Anthropic, OpenAI, SpaceX, ces trois entreprises annoncent des IPO possibles entre la fin 2026 et 2027. Anthropic a levé 30 milliards de dollars le mois dernier, avec une valorisation de 380 milliards, et a déjà engagé le cabinet d’avocats de Silicon Valley Wilson Sonsini pour préparer l’introduction. SpaceX, dont le CFO a commencé à communiquer avec les investisseurs depuis la fin de l’année dernière, vise une IPO cette année.

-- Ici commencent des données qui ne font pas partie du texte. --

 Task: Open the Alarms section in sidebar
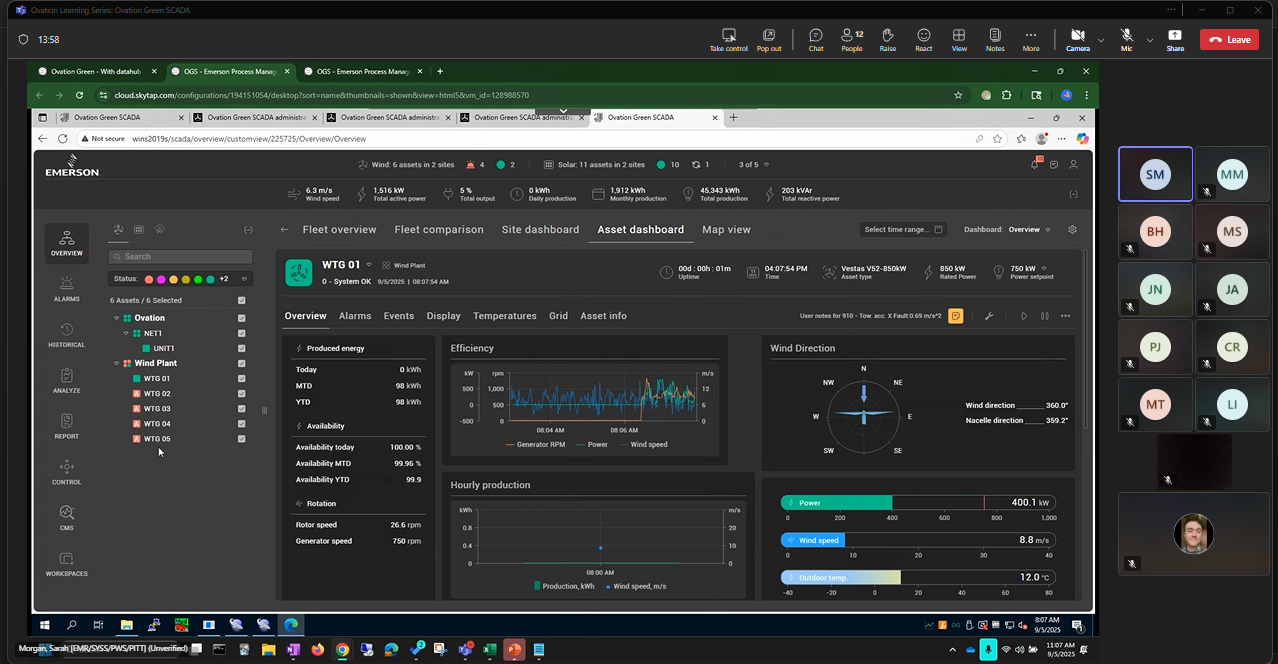click(67, 289)
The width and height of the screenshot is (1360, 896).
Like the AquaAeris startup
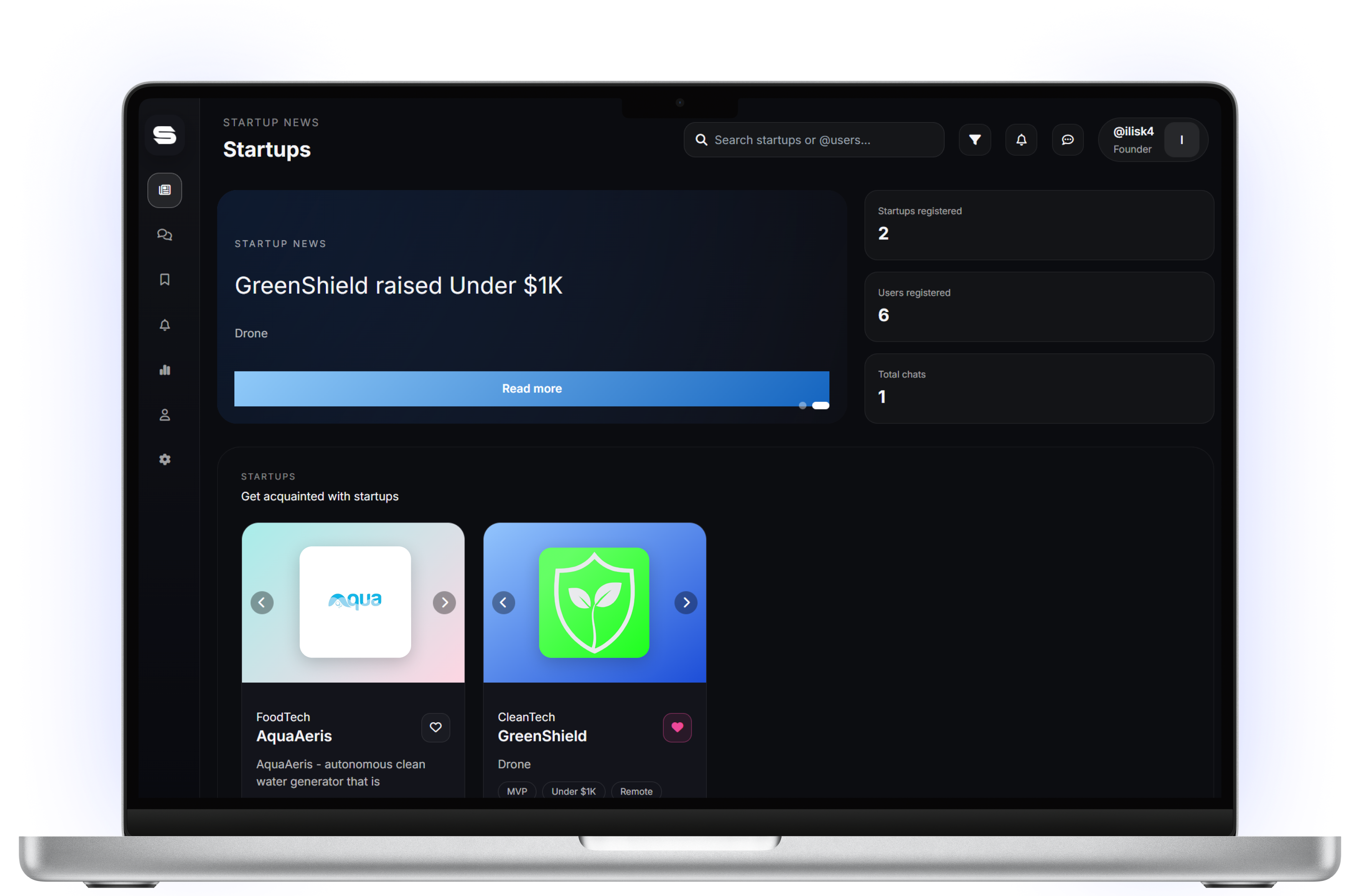click(x=435, y=727)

Une fois que ces sociétés seront cotées, l’ombre perdra de sa valeur.

Si vous pouvez rechercher directement le code d’Anthropic chez votre broker, pourquoi payer 16 fois plus cher pour un fonds qui détient indirectement ses actions ?

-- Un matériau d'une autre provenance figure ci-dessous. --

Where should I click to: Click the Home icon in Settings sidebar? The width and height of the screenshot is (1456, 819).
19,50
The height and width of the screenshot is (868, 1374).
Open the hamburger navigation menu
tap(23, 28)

Par exemple, DXYZ, qui a connu une forte hausse lors de sa première cotation en 2024, a ensuite chuté de moitié après que SpaceX a repoussé son IPO, la demande s’étant évaporée.

Ainsi, les investisseurs de VCX vivent une sorte de compte à rebours classique.

Ils paient 16 fois le prix pour obtenir non pas des actions d’Anthropic, mais un ticket avec une date de péremption. La date d’ouverture dépend de la décision d’Anthropic d’entrer en bourse.

Avant cela, la prime repose sur la rareté ; après, elle disparaît.

Mais cette histoire de shadow stock n’est pas un hasard.

Chaque nouvelle vague technologique génère la même anxiété : on ne peut pas acheter les entreprises les plus importantes. En 2000, c’était Google avant son IPO, où les employés de Goldman Sachs se battaient pour obtenir des quotas. En 2020, c’était SpaceX, où les intermédiaires du marché secondaire de la Silicon Valley sont devenus les personnes les plus recherchées du secteur.

Et maintenant, c’est au tour de l’IA.

Et cette fois, l’anxiété est encore plus profonde : Anthropic et OpenAI ne génèrent pas forcément de profits, mais elles réécrivent les règles. Grâce à l’IA, les actions SaaS ont chuté, celles de la sécurité aussi, IBM a perdu 310 milliards de dollars en une journée.

Les investisseurs ne voient pas seulement « des entreprises très rentables », mais aussi « si je ne suis pas de leur côté, je risque d’être écrasé par elles ».

La prime de 16 fois de VCX ne reflète pas seulement un fonds, mais cette anxiété elle-même.

La porte d’entrée finira par se fermer, la prime s’érodera. Mais tant que l’IA accélère, tant que les entreprises les plus précieuses restent fermées, il y aura toujours des gens prêts à payer un prix irrationnel pour l’ombre.

Ce n’est pas parce que l’ombre vaut cet argent, mais parce que la sensation d’être dehors, à la porte, est trop coûteuse.